Most significantly, it is clear he is virtually completely in control of his voice, and any “deterioration” or grunt or growl that some may note is, I believe, deliberate affectation. Generally, I think Dylan ’18 sounds like a cross between the gasping, gravelly Dylan you hear on his very earliest demos (listen to the very first recordings of “Talkin’ New York”), and the crooning, high-lonesome Dylan that was revealed between 1967 and 1972. Any doubt that he knows exactly what he is doing is set aside when he effortlessly jumps an octave, or slips into a sweet, high range, conjuring the spirit of Jimmie Rodgers, Slim Whitman, Pete Seeger, or Hank Williams. His radically transformed arrangements are not contrarian, but deeply honest.
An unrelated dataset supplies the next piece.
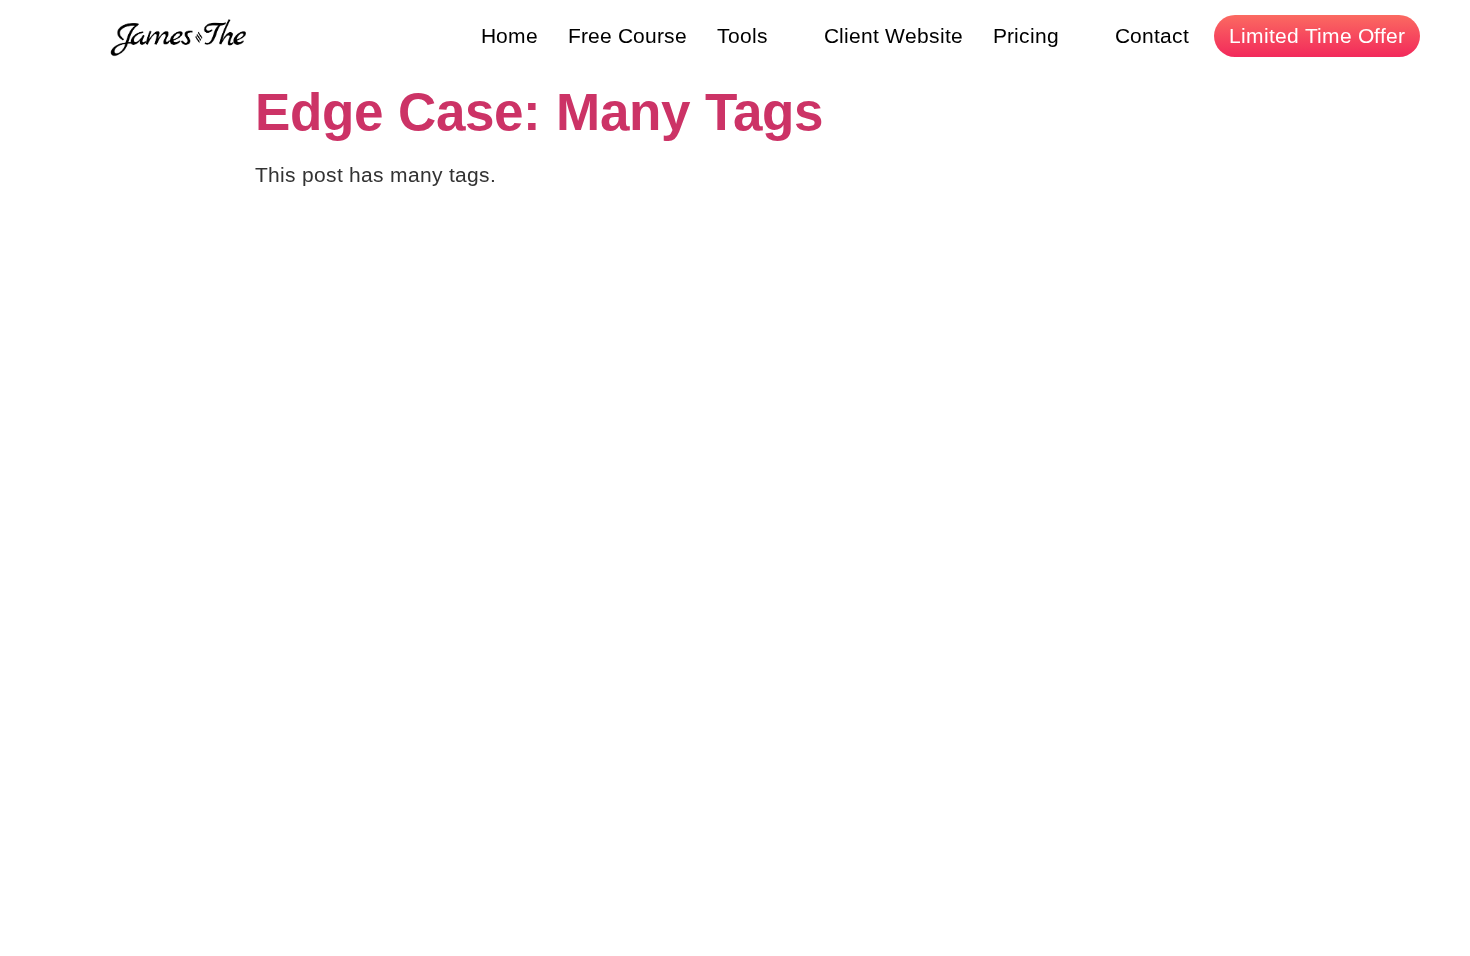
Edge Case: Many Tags (539, 111)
He understands, as the Buddha said, that you cannot put your hand in the same river twice: Each time you touch the skin of the water, it has moved on, it is a new river. It feels as if he is inside his material, not just imitating it.
Which is to say, again: Dylan knows exactly what he is doing.
The Never Ending Tour may be one of Dylan’s most important and most honest works. It links the threads — thorny, wooly, silky, sunset pink, winter-night violet, and Route 66 sun bleached-white —that have been accumulating since Dylan first made music or even imagined music. It is all there on stage, in the worn and hot fingers of Sexton, Receli, Garnier, and Herron, in the ancient, wise and vulnerable voice of Dylan, in the parade rumble of the beat.